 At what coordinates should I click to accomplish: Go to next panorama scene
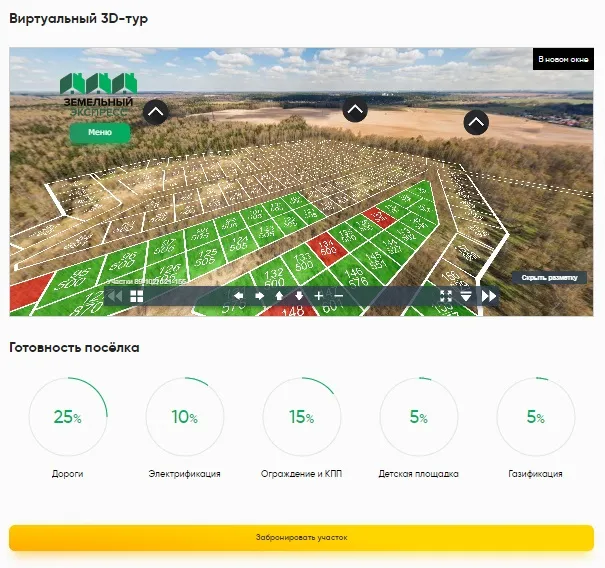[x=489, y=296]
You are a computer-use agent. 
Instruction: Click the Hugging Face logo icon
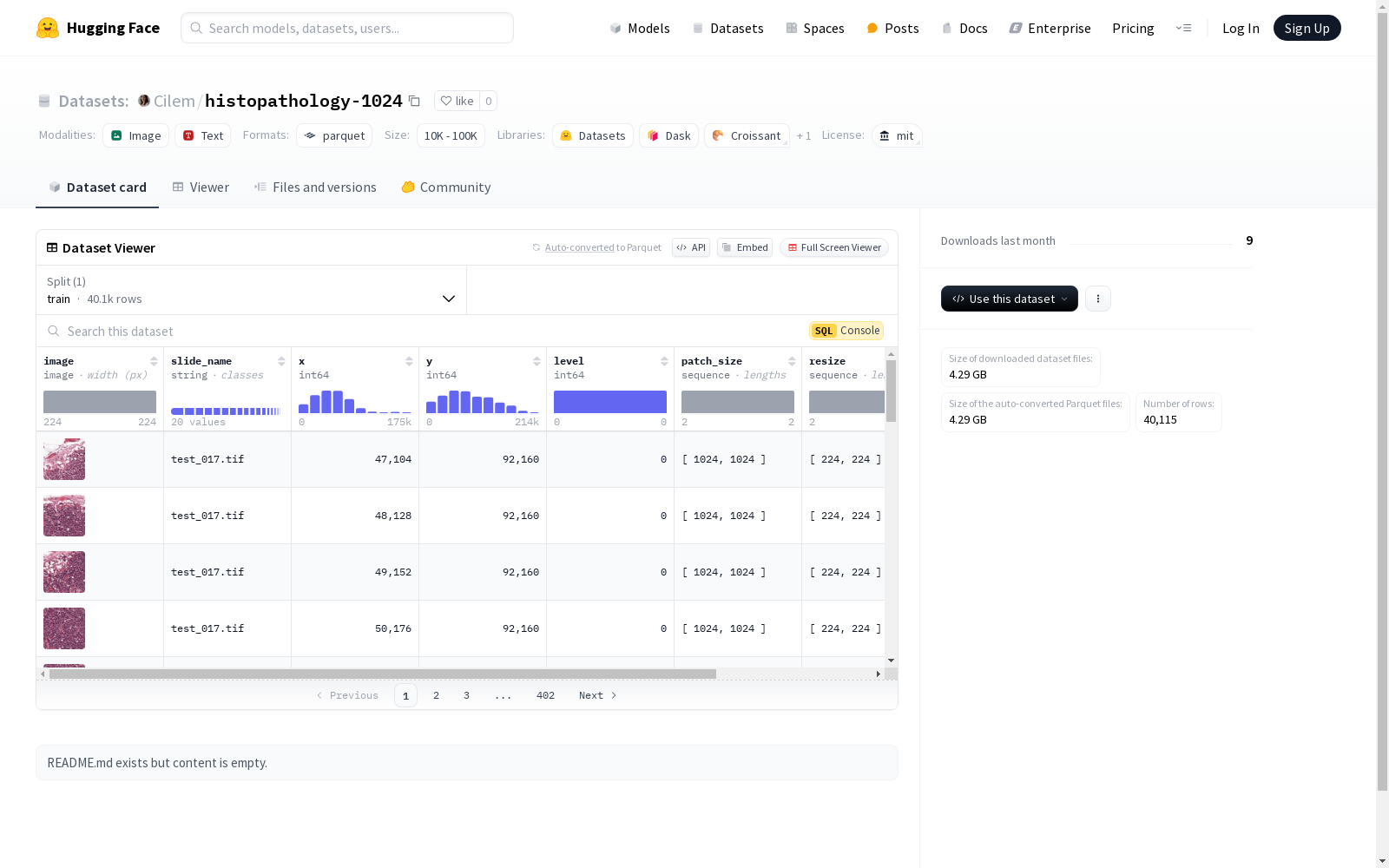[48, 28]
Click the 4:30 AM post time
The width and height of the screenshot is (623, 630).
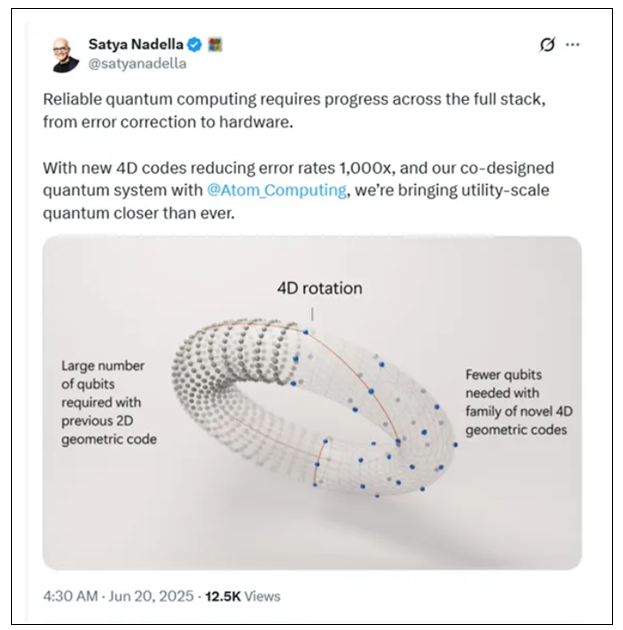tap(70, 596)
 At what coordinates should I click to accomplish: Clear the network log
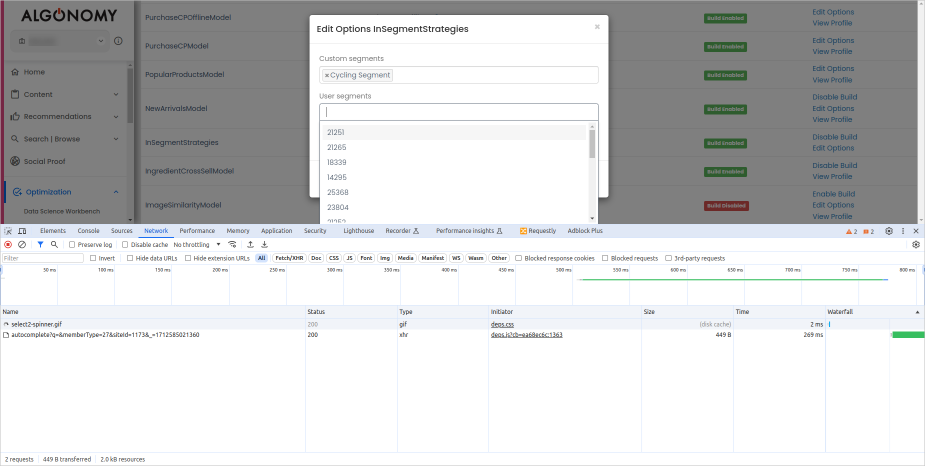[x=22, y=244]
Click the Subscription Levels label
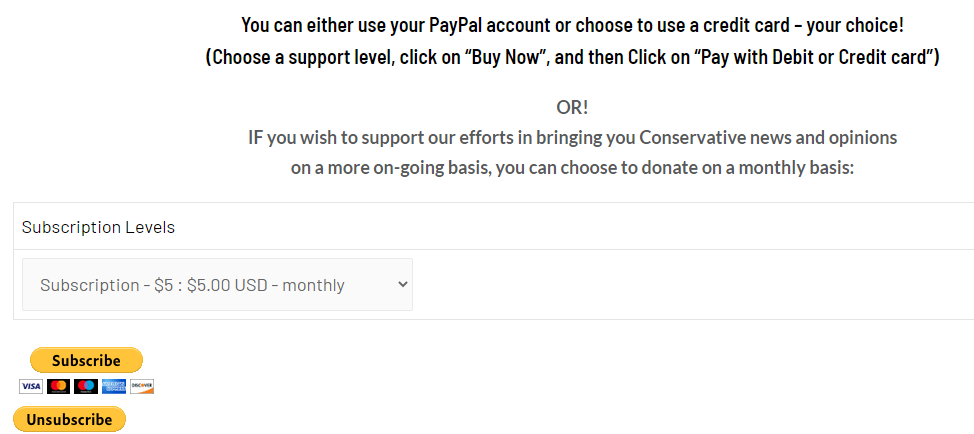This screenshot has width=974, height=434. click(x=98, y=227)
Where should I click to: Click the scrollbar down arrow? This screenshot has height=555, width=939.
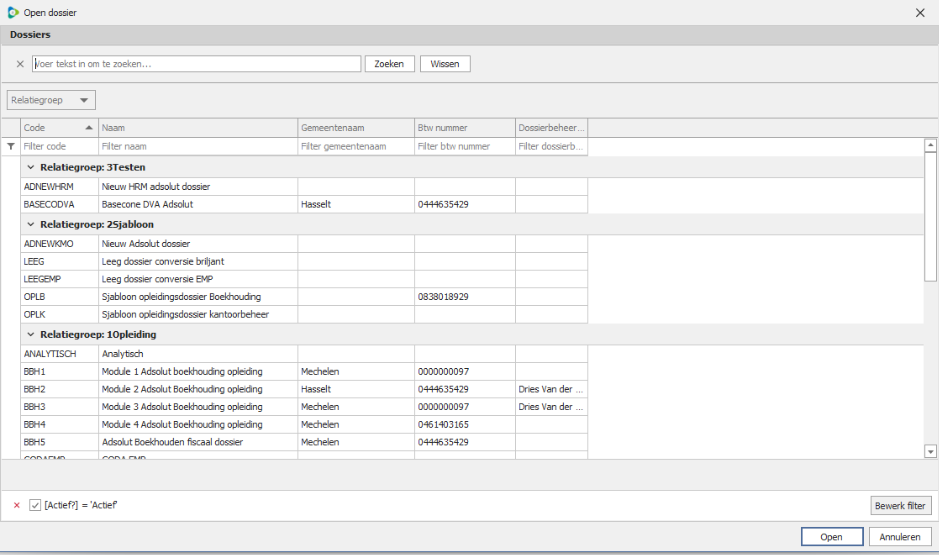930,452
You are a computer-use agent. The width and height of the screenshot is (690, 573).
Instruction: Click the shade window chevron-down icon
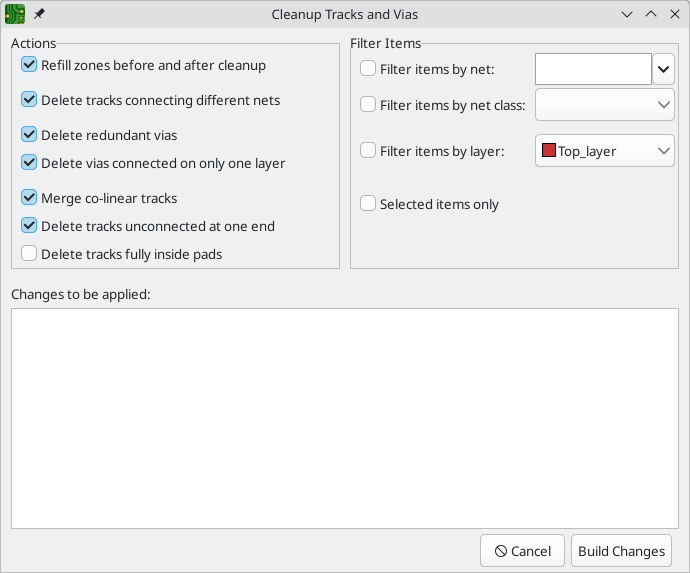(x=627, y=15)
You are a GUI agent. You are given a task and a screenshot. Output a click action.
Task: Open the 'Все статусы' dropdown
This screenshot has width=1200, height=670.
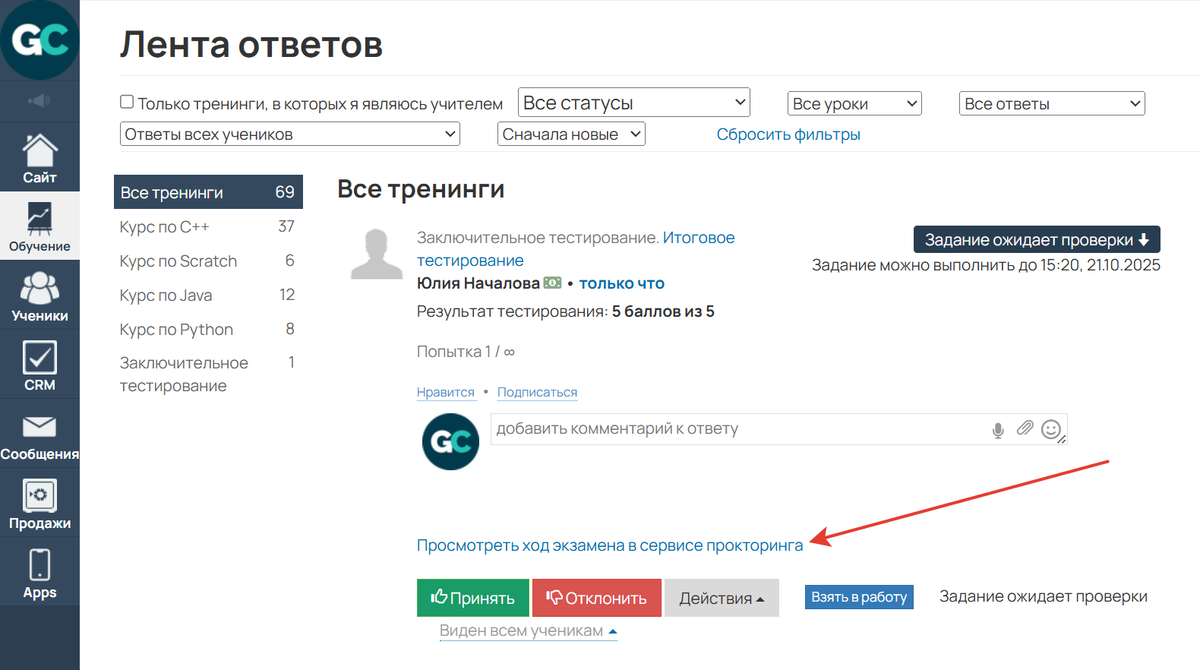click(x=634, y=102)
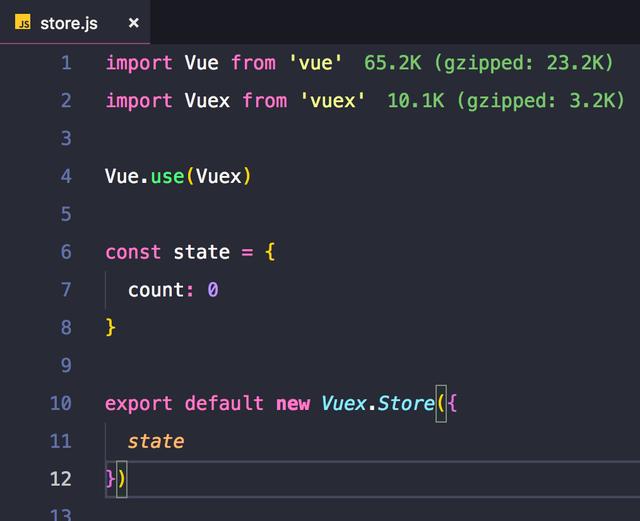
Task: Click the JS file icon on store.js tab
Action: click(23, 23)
--
- [Instructions to follow]: Everything in the data above gets copied exactly. Only the pictures are skipped.

- [Solution for this task]:
 At what coordinates should I click to accomplish: Go to next panorama scene
[x=489, y=296]
You are a computer-use agent. 
Instruction: Click the Hugging Face logo icon
[48, 28]
Click the 4:30 AM post time
The width and height of the screenshot is (623, 630).
tap(70, 596)
 At what coordinates should I click to accomplish: Clear the network log
[x=22, y=244]
Click the Subscription Levels label
This screenshot has width=974, height=434. click(x=98, y=227)
Where should I click to: Click the scrollbar down arrow? This screenshot has height=555, width=939.
930,452
You are a computer-use agent. The width and height of the screenshot is (690, 573).
Instruction: Click the shade window chevron-down icon
(x=627, y=15)
You are a GUI agent. You are given a task and a screenshot. Output a click action.
Task: Open the 'Все статусы' dropdown
This screenshot has width=1200, height=670.
click(x=634, y=102)
Task: Click the JS file icon on store.js tab
Action: click(23, 23)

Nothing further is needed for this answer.